EWG New Report on Sugar in Children’s Cereals: One Serving Equal To Three Chips Ahoy Cookies
The Environmental Working Group’s newest report, Children’s Cereals: Sugar by the Pound, finds that very little has improved since 2011 – the last time the group did a survey of the cereal industry.
As part of a larger study, the EWG again reviewed a smaller sample of 84 popular children’s cereals that had it originally evaluated in 2011 and found that while a handful of manufacturers lowered the sugar content of their cereals, “the vast majority are still too sweet to be healthy, averaging two teaspoons per serving.”
The new report did a comprehensive analysis of 1,556 cereals, including 181 marketed for children and found that “not one was free of added sugars.” In addition, the group found that, “On average, children’s cereals have more than 40 percent more sugar than adult cereals, and twice as much as oatmeal.”
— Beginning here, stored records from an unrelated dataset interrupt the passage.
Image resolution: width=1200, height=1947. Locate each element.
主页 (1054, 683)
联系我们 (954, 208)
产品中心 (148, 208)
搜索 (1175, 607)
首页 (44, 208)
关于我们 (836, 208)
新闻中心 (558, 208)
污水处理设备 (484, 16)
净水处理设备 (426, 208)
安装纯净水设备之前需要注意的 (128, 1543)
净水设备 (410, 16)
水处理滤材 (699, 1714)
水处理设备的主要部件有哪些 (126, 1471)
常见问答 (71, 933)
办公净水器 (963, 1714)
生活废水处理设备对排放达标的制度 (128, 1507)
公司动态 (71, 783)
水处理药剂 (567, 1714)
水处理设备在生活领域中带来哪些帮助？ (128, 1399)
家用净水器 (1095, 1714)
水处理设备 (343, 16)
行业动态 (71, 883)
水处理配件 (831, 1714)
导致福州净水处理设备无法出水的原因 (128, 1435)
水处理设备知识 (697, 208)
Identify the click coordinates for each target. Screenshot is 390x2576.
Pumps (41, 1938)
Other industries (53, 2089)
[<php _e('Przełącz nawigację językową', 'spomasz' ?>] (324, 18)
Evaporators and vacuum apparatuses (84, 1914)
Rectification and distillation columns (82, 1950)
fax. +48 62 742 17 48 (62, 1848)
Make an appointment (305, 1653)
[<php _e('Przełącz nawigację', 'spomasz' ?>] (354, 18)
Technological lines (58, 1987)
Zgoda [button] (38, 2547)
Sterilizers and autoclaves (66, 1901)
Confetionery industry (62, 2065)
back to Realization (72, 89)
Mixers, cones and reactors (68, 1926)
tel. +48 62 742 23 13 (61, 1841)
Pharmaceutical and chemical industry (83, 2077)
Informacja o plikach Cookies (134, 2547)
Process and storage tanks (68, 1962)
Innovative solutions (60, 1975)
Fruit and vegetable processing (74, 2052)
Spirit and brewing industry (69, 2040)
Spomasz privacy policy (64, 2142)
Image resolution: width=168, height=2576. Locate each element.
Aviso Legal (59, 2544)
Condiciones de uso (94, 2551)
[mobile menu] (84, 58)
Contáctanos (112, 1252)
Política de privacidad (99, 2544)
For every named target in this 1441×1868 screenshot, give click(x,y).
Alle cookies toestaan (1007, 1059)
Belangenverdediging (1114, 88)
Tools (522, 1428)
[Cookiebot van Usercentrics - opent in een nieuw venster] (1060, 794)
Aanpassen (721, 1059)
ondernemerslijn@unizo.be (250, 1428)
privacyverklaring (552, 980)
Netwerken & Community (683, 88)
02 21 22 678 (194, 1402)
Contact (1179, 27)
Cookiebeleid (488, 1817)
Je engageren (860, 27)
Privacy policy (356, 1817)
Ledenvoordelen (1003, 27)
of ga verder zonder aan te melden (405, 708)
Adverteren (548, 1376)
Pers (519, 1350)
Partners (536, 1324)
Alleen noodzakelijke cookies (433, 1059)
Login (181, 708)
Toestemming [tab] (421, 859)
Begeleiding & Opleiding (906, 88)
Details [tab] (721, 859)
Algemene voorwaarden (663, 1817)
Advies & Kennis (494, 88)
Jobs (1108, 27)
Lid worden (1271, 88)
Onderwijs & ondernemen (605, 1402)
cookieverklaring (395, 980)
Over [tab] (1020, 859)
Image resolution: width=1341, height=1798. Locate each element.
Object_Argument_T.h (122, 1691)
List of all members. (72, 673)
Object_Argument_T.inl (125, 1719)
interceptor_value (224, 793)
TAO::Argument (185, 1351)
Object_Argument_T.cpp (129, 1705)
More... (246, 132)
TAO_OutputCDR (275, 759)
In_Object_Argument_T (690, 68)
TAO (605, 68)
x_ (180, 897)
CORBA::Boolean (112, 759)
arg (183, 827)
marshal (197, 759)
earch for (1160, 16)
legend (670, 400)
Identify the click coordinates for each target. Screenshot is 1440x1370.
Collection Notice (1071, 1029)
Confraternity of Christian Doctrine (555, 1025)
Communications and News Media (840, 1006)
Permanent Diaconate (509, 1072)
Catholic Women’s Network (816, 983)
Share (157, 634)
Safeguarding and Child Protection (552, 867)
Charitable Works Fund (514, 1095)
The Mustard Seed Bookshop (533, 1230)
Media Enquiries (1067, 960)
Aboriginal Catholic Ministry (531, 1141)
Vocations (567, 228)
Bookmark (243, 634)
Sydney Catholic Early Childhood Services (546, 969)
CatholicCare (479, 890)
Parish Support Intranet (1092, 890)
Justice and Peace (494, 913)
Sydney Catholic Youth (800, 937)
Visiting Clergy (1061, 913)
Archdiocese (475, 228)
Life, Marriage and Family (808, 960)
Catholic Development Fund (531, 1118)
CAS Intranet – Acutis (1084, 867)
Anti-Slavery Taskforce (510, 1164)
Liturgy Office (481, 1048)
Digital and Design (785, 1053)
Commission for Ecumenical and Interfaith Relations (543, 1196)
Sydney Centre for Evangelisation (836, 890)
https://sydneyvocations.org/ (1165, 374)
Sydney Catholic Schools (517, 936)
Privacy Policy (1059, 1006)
Also among the concerning issues highlighted by the report were how these cereals were marketed to children, prominent nutritional claims, and the use of unrealistically small portion size measurements on nutritional labels.
The report found that for many cereals, a single serving size exceeded 60 percent of the daily amount of sugar suggested by health agencies and organizations, and “because the serving sizes on cereal labels are unrealistically small, many children eat multiple servings in a single siting.”